Saturday, 30 July 2016

Recollection

For some reason, I frequently talk about 2015. I talk about it like it was my year. I wonder if I'm stuck in the past. I wonder if it has something to do with being 17. I didn't turn 17 last year but I was 17 for 6 months. I feel like that's the golden age for me. The age where I start to realise things. Or maybe it was turning 18. The 'transition' into adulthood.

I feel like I should talk about it for the last time. 2015.

Friends.

I feel like I have the inability to be close with anyone. I never had a friend that I truly loved or cared for and vice versa. I don't open up fully or express my feelings. I don't think I ever had a friend that made me look at them and wish for us to grow old together. Everyone is temporary. When I graduated high school, my first thought was that I didn't want to connect with my group of friends. I wanted to go separate ways. I didn't connect with them. I feel like they were the type of people who temporarily cared about me for a while but not a life time. So from that I stopped communicating with anymore for months. I thought that once I started University, I would make a group of friends that I was able to connect with. Someone that my soul can grow attached to. I think I was never cut out to be such a social person. I was truly a fake person. I pretended that I was interested in whatever someone was talking about. I tried to get into politics just to keep with them. So I decided to cut everyone off.

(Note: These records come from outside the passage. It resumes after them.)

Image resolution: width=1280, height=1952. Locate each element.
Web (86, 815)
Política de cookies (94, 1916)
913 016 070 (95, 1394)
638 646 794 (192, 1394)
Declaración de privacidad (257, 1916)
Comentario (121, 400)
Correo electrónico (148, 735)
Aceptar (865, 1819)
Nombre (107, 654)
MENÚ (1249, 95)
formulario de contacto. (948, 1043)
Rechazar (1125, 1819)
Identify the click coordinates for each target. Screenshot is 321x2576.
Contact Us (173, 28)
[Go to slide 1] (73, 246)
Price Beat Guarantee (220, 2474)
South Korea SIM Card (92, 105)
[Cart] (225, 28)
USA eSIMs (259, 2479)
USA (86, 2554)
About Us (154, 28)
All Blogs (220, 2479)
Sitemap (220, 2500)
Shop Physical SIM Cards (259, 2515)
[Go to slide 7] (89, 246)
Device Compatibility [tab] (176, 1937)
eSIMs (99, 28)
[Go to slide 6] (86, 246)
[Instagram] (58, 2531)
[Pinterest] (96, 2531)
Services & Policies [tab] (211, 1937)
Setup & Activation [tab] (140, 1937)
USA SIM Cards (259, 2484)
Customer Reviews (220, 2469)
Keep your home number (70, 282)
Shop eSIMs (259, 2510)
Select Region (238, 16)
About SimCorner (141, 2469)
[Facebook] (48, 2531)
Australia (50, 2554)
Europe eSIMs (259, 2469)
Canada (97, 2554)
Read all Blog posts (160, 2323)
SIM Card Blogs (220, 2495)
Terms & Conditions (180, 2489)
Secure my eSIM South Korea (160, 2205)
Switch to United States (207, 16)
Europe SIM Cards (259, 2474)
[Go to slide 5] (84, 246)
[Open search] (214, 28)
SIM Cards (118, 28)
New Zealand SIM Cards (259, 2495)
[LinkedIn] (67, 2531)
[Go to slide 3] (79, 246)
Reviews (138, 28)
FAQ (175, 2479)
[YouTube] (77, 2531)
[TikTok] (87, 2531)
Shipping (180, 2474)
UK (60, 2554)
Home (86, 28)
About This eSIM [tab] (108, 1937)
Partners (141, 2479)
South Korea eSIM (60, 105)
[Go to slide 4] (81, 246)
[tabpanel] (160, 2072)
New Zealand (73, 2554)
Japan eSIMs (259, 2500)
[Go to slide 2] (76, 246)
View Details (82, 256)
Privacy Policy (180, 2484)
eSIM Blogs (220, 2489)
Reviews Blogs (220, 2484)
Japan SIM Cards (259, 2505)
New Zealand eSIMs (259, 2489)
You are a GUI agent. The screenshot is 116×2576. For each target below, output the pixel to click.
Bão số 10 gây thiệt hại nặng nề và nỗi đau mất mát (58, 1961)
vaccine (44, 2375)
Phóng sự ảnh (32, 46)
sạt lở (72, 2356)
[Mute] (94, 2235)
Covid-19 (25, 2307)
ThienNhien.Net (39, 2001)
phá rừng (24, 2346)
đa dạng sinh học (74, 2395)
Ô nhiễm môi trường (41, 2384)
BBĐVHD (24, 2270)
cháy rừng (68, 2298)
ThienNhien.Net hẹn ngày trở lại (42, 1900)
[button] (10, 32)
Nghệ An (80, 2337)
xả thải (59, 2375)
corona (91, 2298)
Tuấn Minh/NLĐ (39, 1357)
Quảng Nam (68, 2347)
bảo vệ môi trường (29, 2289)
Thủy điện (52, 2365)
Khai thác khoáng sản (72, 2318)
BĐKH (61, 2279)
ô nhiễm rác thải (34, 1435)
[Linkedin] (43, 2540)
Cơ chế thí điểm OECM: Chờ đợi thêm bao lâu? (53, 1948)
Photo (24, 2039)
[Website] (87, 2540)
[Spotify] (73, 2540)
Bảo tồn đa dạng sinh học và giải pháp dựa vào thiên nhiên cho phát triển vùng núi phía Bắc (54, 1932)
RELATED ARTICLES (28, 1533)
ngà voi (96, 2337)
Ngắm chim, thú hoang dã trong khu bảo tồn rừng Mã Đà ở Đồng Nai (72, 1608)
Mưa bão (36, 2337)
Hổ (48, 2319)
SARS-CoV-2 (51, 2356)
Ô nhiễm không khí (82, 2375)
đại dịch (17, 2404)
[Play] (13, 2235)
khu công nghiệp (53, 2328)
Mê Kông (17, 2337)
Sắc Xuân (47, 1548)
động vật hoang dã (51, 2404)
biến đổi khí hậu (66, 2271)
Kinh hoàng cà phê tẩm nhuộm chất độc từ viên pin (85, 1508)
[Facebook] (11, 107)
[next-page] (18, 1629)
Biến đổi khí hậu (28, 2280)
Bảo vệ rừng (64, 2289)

It was just me. 2015 was just filled with dates with myself. On New Year's eve, it was the first time all year that I needed interaction. Because I had cut off many people, I felt more alone than ever. So in the end I had only 3 friends left. Which is better than nothing.


Misanthropy. 

I hated everyone. This is the peak of my angsty teen bull. I don't really have any comment for this. People are fake and I hated that. Period.


Religion

I decided to stop fighting it. I don't believe there is a God anymore. It was always a struggle to try and love God. I didn't want to fake my feelings. I hated praying. It felt like I was talking to no one. Praying seemed like false hope.


False happiness

What bothers me the most was that I thought I loved myself. I thought I had accepted life as it is. I thought I had entered Nirvana and that I was beyond everyone else. In a way, I thought I had broken the fourth wall. I'm the observer of the world. I actually believed that I was at the peak of maturity. I believed that I stopped growing up, just growing old. Ha, I was happy with my mentality. To think that it was happiness when in fact it was the lowest point in my life. The act of an immature person.